Portanto, o conhecimento técnico aplicado à produção (razão instrumental) trouxe a propriedade privada. A própria distinção entre essência e aparência (na vida social) veio da astúcia, desse “fausto da razão instrumental” e da decorrente relação de propriedade. Como podemos deduzir, o contrato social sempre foi mais vantajoso ao rico do que ao pobre, uma vez que só o rico tinha algo a perder: a conservação de si mesmo e da propriedade. Da retórica (“linguagem instrumental”) veio a ideologia em favor da propriedade. Então, dessa razão instrumental, a serviço da propriedade, ainda se viu instituir o Estado Policial (forma de Estado que melhor se ajusta à defesa dos interesses sociais predominantes), e foi assim que a propriedade transformou uma “usurpação sagaz”[1]em direito inalienável. Isso teria nos impedido de fugir desse “destino da modernidade”, pois não se “escapou ao jugo” e nem “subtraiu-se ao gládio”. Em seguida, advieram as guerras nacionais e a ideia da segurança nacional apoiada no edifício político-institucional da Razão de Estado[2]: “Daí nasceram as guerras nacionais, as batalhas, os assassinatos [...] viu-se, por fim, os homens se massacrarem aos milhares sem saber por que e cometerem-se mais assassinatos num só dia de combate e mais horrores na tomada de uma única cidade do que se cometera, no estado de natureza, em toda a face da terra, durante séculos” (Rousseau, 1988, p. 74).
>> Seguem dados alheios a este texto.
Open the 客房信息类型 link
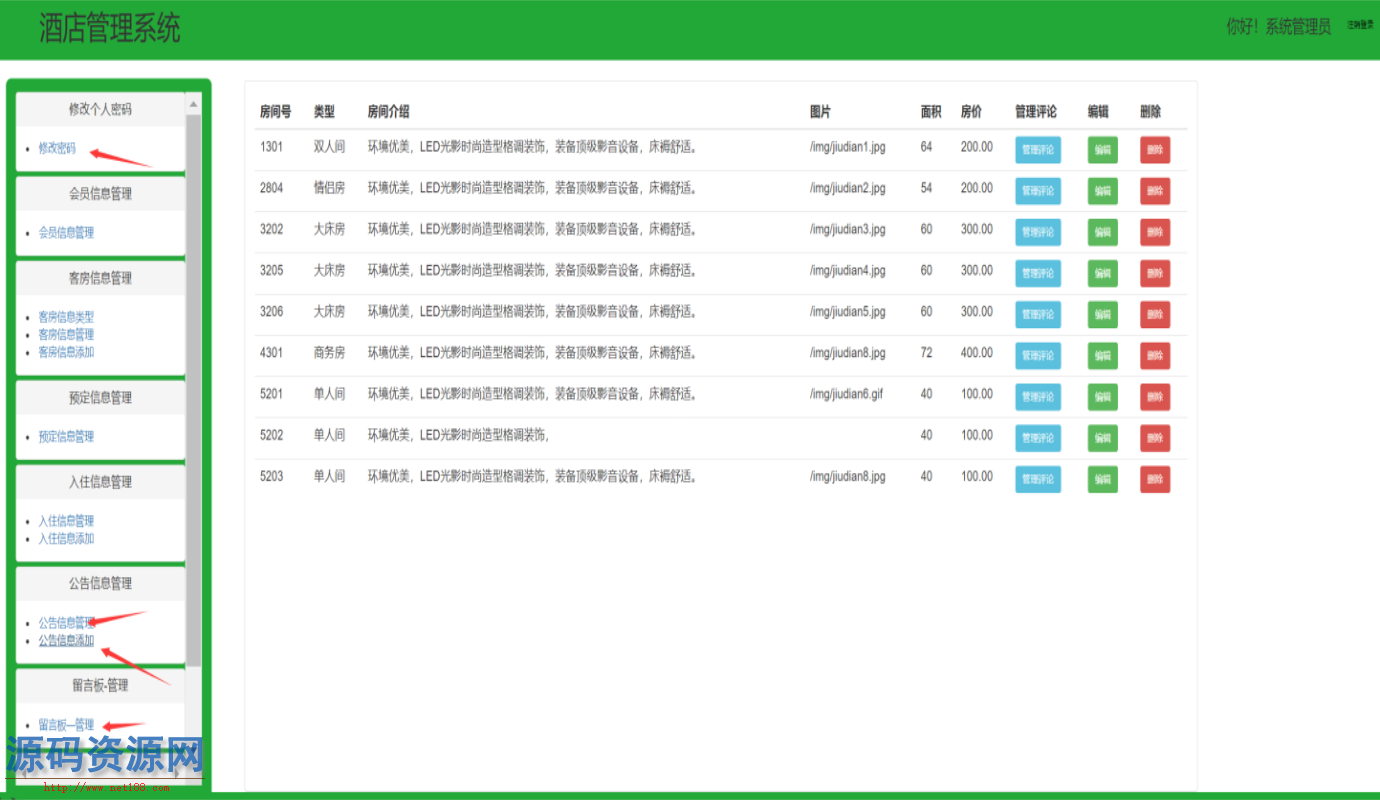 pyautogui.click(x=66, y=317)
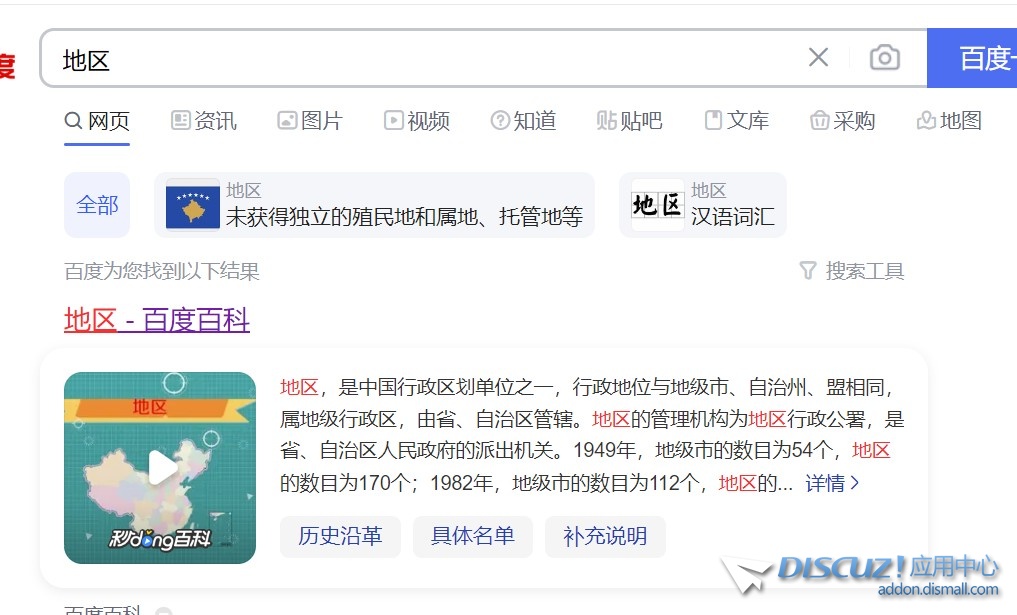The width and height of the screenshot is (1017, 615).
Task: Choose the 地区 colonies and territories card
Action: (374, 205)
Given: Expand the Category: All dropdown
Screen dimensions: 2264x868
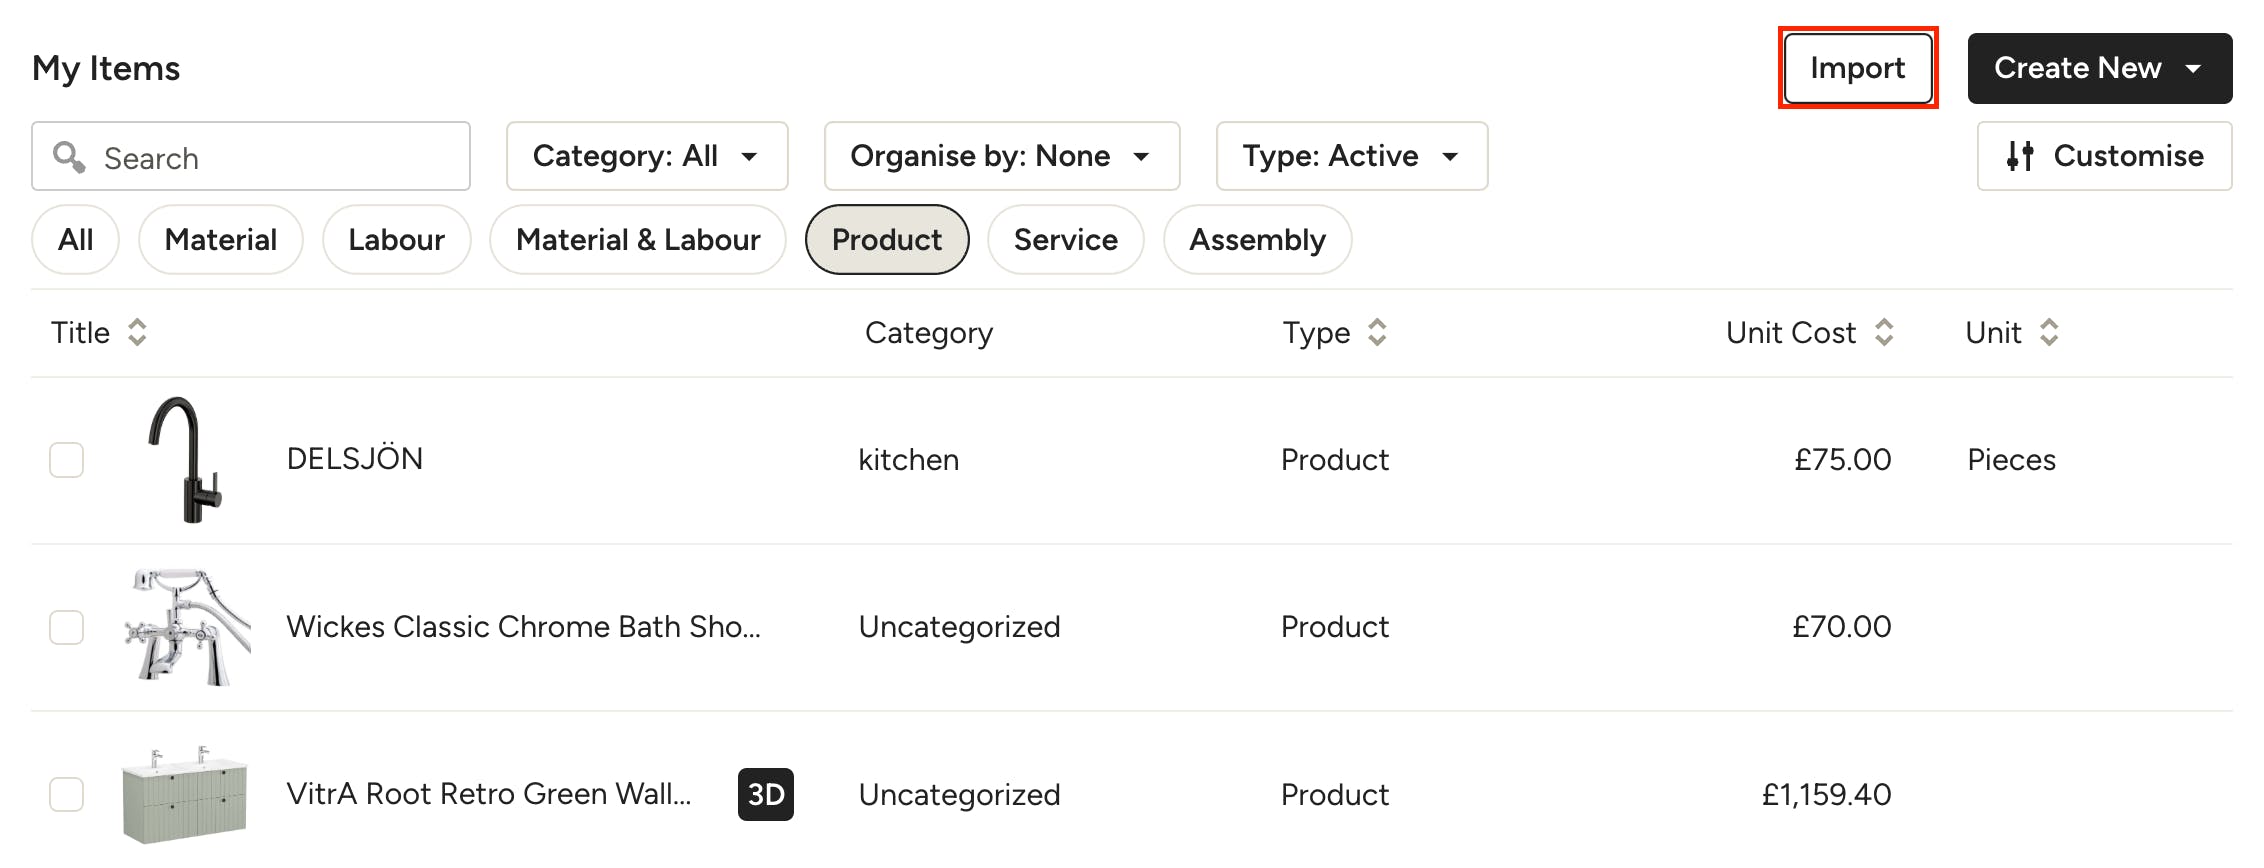Looking at the screenshot, I should (647, 156).
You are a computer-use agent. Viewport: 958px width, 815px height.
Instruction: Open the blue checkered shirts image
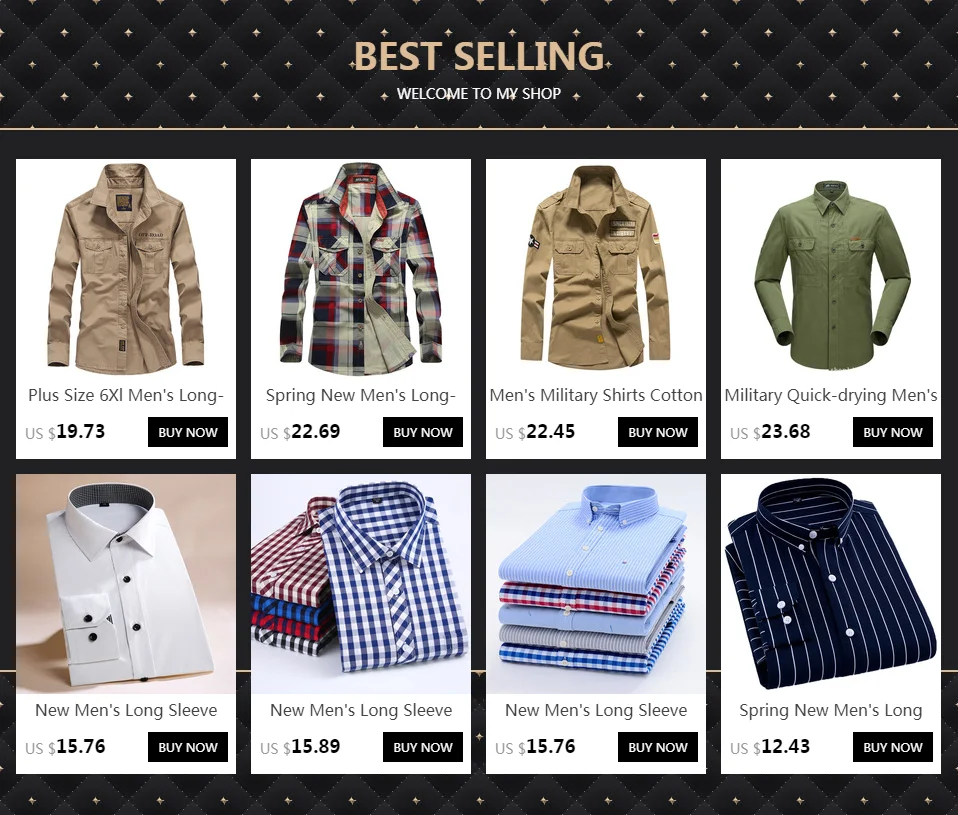(x=360, y=584)
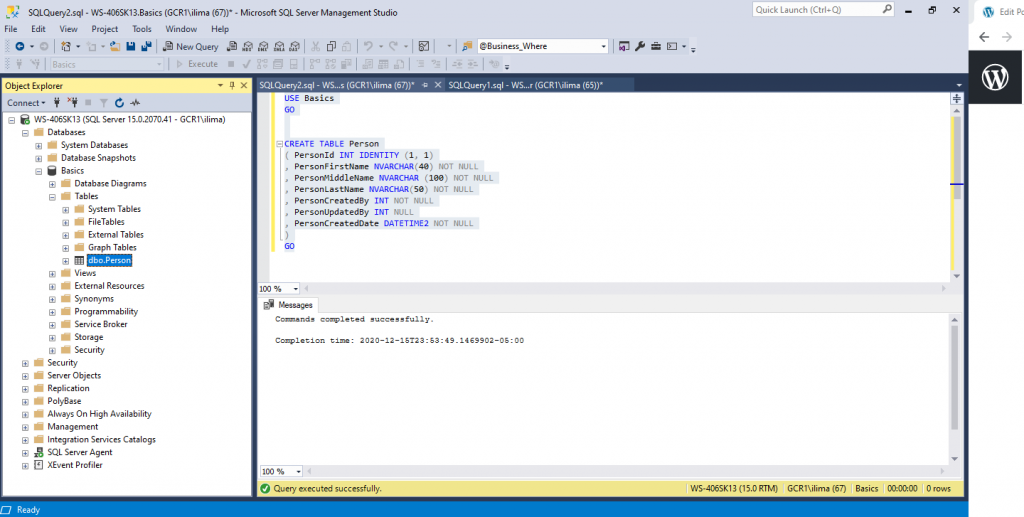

Neste sentido, formava-se a segurança nacional da propriedade, ou seja, a Razão de Estado nada mais seria do que a razão dos ricos e de suas propriedades. Mas tudo ao contrário do que Rousseau gostaria de ver, pois, o governante foi feito para que pudéssemos evitar a tirania: “Incontestável, pois, e máxima fundamental de todo o direito político, é que os povos se deram chefes para defender sua liberdade e não para serem dominados. ‘Se temos um príncipe’ dizia Plínio a Trajano, é ‘para que nos preserve de ter um senhor” (Rousseau, 1988, p. 76). Esperava-se assim desde o começo alcançar a ética na política – mesmo o homem sendo um animal anti-social. Contraditoriamente ao “estado de natureza”, a alteridade é o deslocamento da própria personalidade individualista.
É por isso que toda ficção ou simbologia necessita de uma dose muito grande de crença coletiva e com o Estado e o direito não seria diferente. Quando, sem ingenuidade ou abduzidos pela ideologia oficial, diremos que o Estado não está mais à deriva? Teoricamente, é possível sustentar que nunca teremos um Estado que não seja em paralelo, como na realidade de Matrix; na prática, ao menos podemos esperar que o Estado e a sociedade não estejam afundando.
(ROUSSEAU, Jean-Jacques. Discurso sobre a origem e os fundamentos da desigualdade entre os homens. 4ª ed. Col. Os Pensadores. Vol. II. São Paulo : Nova Cultural, 1988).
Vinício Carrilho Martinez
Professor Adjunto II da Universidade Federal de Rondônia
Departamento de Ciências Jurídicas
Doutor pela Universidade de São Paulo
[1]Fazer crer aos demais que uma certa demarcação de terreno era legítima e poderia ser apropriada pelo autor.
[2]Entendendo-se agora a Razão de Estado como princípio de conquista e de anexação de territórios, a fim de aumentar o poderio do Estado conquistador. Na história da formação dos Estados, cada autor é um fautor.